* Brief
Copy each line of the data below with the word "accomplish".

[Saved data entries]
===

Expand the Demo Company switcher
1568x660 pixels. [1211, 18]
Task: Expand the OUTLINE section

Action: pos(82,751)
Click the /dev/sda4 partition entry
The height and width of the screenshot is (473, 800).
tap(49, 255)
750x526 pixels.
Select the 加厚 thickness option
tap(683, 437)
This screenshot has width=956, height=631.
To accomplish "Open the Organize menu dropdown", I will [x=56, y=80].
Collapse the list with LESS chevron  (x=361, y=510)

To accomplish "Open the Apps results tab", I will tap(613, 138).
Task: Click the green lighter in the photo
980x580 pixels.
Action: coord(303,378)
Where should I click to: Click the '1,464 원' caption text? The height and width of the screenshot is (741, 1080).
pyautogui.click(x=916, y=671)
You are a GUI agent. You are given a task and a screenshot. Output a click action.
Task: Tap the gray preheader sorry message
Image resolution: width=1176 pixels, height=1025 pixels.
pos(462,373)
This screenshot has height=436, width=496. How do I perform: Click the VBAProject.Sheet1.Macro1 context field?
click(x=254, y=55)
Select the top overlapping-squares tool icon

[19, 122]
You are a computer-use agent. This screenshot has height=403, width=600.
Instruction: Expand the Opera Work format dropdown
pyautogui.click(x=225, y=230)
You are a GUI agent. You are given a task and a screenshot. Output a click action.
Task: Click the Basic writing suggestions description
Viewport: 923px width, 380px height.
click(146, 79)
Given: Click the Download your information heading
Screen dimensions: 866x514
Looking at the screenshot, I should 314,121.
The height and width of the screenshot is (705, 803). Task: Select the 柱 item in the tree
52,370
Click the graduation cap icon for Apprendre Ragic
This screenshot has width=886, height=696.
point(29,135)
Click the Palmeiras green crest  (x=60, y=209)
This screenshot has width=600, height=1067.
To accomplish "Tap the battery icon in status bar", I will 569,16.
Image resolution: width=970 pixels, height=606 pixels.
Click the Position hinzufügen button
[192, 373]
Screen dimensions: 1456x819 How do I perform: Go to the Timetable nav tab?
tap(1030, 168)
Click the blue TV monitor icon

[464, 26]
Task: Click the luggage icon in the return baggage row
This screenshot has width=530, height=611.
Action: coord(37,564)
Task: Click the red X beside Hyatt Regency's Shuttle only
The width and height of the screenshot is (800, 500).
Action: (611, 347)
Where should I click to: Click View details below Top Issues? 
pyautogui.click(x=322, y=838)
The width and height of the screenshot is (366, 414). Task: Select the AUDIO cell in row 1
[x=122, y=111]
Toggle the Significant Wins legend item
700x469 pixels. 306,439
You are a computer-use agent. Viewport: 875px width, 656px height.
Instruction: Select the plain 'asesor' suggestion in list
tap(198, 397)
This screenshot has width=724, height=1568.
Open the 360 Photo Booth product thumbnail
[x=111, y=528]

===

* Answer area
To accomplish "Open the Organize menu dropdown", I will [x=56, y=80].
To accomplish "Open the Apps results tab", I will tap(613, 138).
To accomplish "Tap the battery icon in status bar", I will 569,16.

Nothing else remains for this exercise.